I recently sat in on a departmental staff meeting at a high school. I was there to talk with the assembled group of teachers about the use of the web in their teaching and how best to prepare themselves, in order to more effectively use web 2.0 technologies and social networking with their students. At one point in the conversation, one of the teachers sighed and said, “I just don’t see what any of this has to do with teaching.”
My answer to her was it has everything to do with teaching. I thought my answer was pretty compelling but, maaan, I sure wish I’d read about Megan Moreno before I went to that meeting.
In 2008, Dr. Megan Moreno and her research group at the University of Washington (Dr. Moreno is now with the Department of Pediatrics at University of Wisconsin, Madison) conducted an interesting experiment with 18-20 year-olds and My Space profiles. Dr. Moreno had been studying “risky behaviors” among adolescents on social networking sites. That is, young people who post information about sexual activity, substance abuse, and violence. As we know, social networking sites, like Facebook, MySpace and many others, allow users to create personal “profiles”. The information placed there is accessible to anyone.

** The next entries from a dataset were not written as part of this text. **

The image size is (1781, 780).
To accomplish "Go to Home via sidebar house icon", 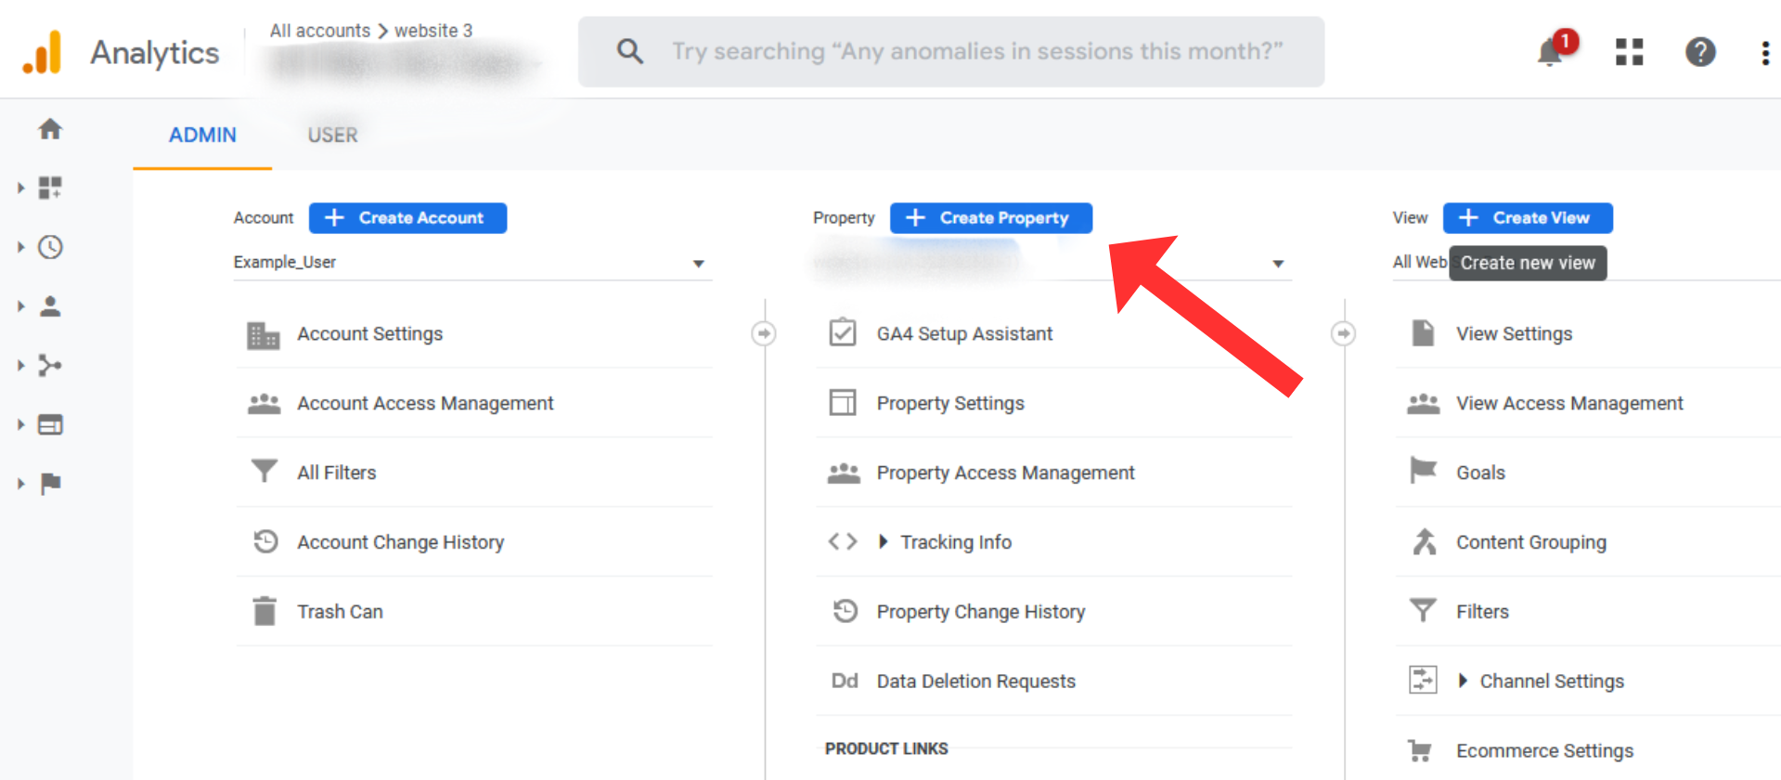I will pos(50,129).
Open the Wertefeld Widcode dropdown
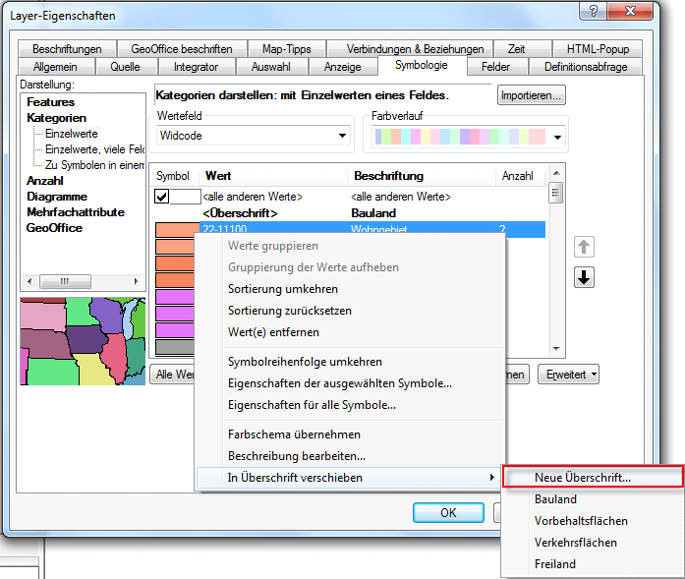The width and height of the screenshot is (685, 579). (254, 136)
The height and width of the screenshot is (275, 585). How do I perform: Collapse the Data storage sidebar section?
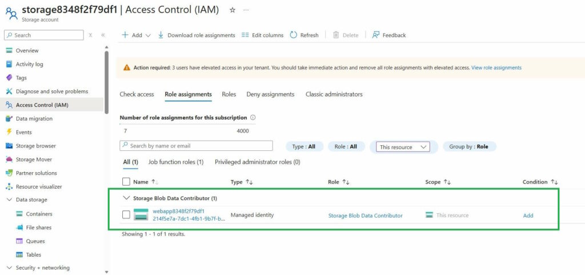[x=9, y=200]
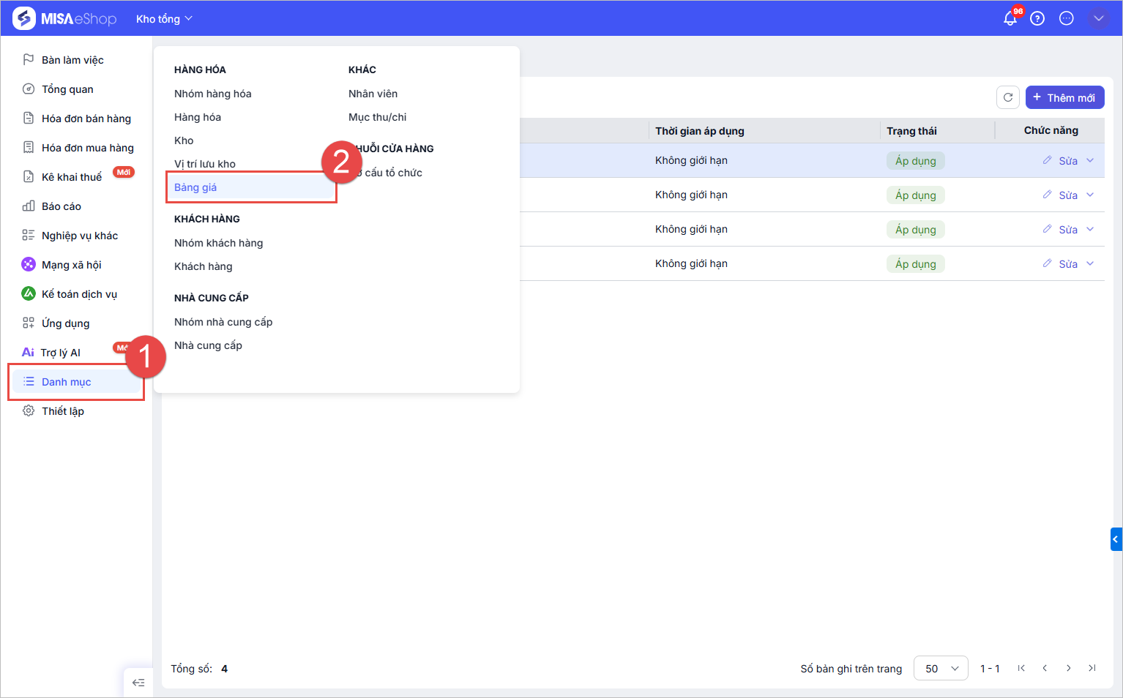Open the chat bubble icon in header
1123x698 pixels.
click(1067, 18)
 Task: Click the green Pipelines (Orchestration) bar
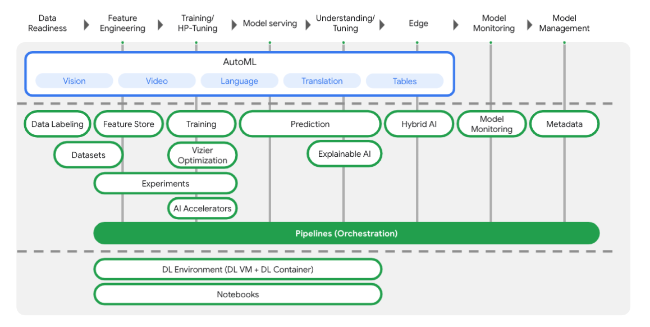(346, 233)
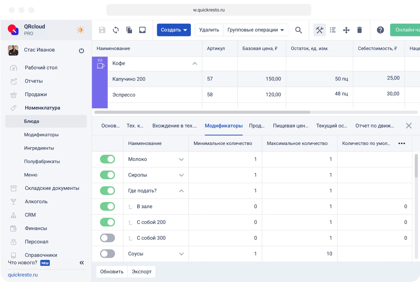This screenshot has width=420, height=282.
Task: Open the search icon in the toolbar
Action: [299, 30]
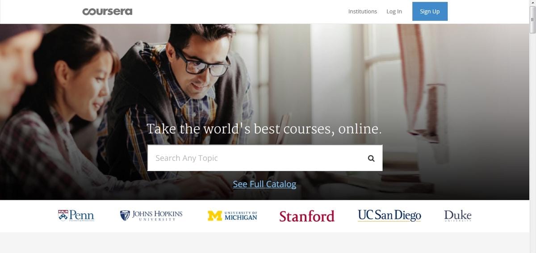
Task: Go to the Log In page
Action: (394, 12)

Dr. Moreno surveyed 190 public profiles of 18-20-year olds and found that 54% of them contained references to sexual activity and 83% of them made reference to substance abuse. Then Dr. Moreno did an interesting – and a very simple – thing. She sent an email to half of the young people whose profiles included at least three reference to sexual or substance abuse behaviors. You can read Dr. Moreno’s abstract in the online archives for the Pediatric and Adolescent Medicine (JAMA).

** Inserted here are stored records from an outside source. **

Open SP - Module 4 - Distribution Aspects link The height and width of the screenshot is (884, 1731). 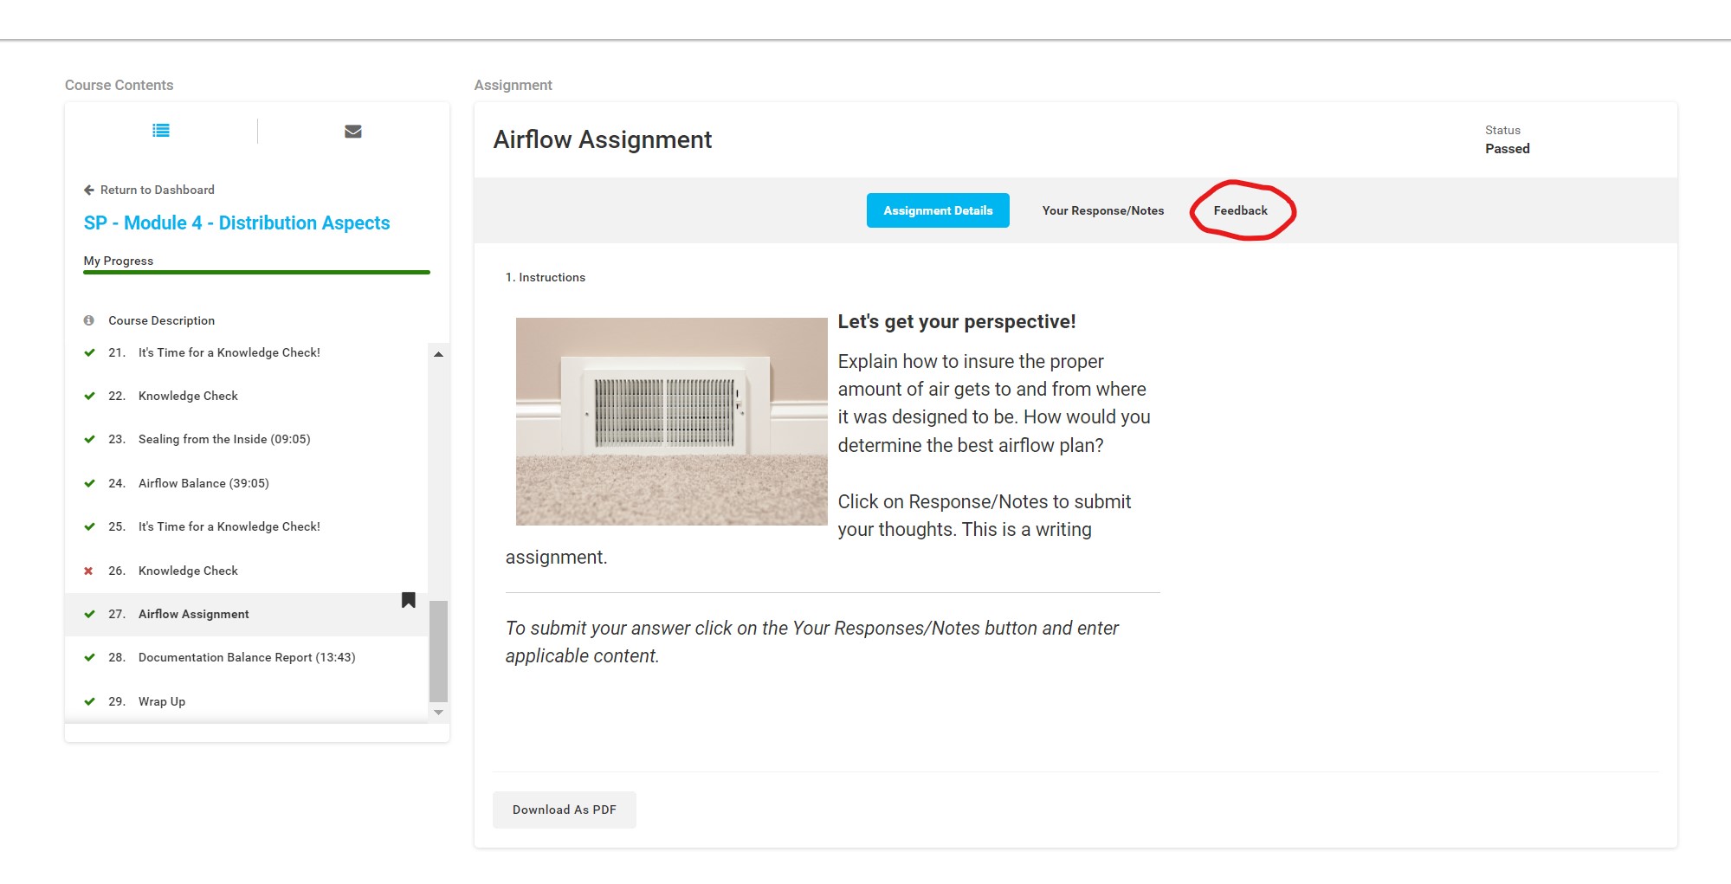point(236,223)

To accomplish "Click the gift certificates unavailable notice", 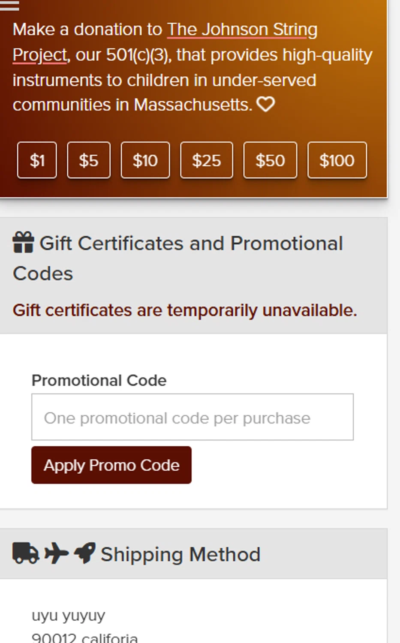I will point(185,310).
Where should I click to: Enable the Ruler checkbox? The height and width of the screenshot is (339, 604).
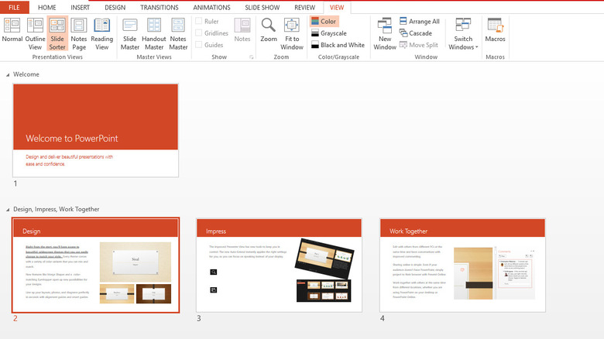[199, 21]
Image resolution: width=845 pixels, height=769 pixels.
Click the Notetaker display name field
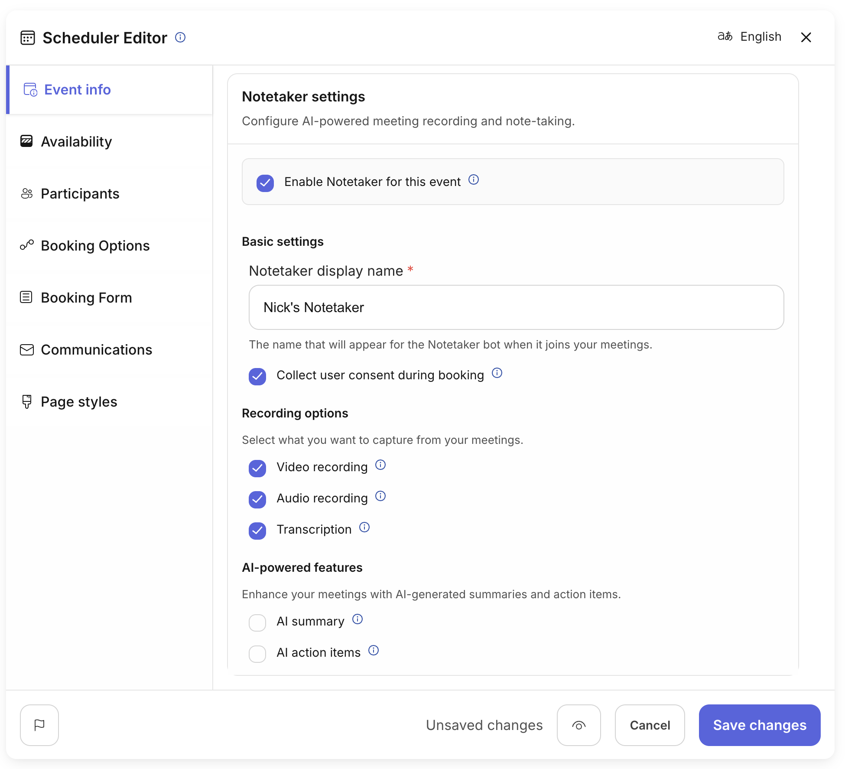(x=516, y=307)
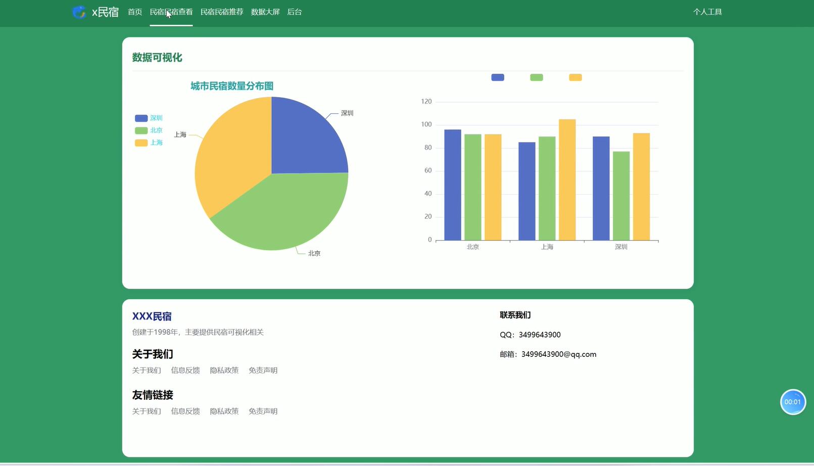
Task: Toggle the 北京 pie legend item
Action: pos(149,130)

In her email, she identified herself as a pediatric researcher and questioned them on their public openness about sexual issues and other behaviors. She reminded them that anyone could see this information (“Afterall, if I could see it, nearly anybody could.”) and just asked them – “are you sure that’s a good idea?”
In follow-up visits to the online profiles, Dr. Moreno found that references to sexual behaviors went down 14% in the intervention group vs. 5% in the control group and references to substance abuse went down 26% in the intervention group vs. 22% in the control group.
That’s it. That’s all she did. She sent an email. And some of the students’ behavior changed. Just think what we could do to help young people understand the promise and navigate the nuances of these powerful environments if we actually taught with them in our classrooms. What might be the result if we modeled appropriate behaviors and made this a part of the curriculum?
Dr. Moreno just sent an email. Teachers can do so much more.